* Exercise description
Every line in the data below that includes "Home" belongs in the answer, copied as it stands.

(Saved data entries)
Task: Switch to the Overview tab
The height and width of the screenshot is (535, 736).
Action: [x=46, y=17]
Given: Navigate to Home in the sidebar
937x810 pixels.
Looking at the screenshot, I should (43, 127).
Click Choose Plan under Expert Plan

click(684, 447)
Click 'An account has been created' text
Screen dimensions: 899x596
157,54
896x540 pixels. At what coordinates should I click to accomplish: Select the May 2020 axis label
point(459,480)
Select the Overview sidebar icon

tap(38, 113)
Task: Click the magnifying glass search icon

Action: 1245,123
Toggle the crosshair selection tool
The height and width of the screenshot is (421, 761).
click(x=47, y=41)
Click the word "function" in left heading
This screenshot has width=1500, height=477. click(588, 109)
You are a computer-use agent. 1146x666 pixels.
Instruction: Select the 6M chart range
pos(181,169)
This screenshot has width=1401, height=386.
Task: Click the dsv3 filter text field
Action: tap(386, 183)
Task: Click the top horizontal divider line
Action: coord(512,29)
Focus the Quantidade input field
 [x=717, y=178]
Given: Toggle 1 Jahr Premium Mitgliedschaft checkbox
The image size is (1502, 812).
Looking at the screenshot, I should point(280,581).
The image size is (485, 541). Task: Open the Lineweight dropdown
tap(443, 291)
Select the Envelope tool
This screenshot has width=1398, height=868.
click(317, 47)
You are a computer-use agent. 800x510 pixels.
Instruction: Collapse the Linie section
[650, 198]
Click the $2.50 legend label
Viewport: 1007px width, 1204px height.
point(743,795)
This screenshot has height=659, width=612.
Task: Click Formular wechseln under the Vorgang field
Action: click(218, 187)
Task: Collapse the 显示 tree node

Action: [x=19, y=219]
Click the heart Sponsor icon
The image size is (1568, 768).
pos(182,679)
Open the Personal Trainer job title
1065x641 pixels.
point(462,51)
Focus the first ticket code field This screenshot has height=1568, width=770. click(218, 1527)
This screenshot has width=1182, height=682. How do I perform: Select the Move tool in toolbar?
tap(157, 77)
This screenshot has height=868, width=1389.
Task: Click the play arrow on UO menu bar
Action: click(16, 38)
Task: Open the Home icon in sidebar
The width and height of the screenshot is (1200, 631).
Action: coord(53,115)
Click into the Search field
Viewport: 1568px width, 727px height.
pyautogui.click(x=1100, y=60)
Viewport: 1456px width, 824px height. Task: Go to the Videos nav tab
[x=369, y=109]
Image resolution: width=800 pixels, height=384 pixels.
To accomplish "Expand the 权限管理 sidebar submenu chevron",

* Solution for this exercise
Given: Navigate to Home in the sidebar
Task: Open the Home icon in sidebar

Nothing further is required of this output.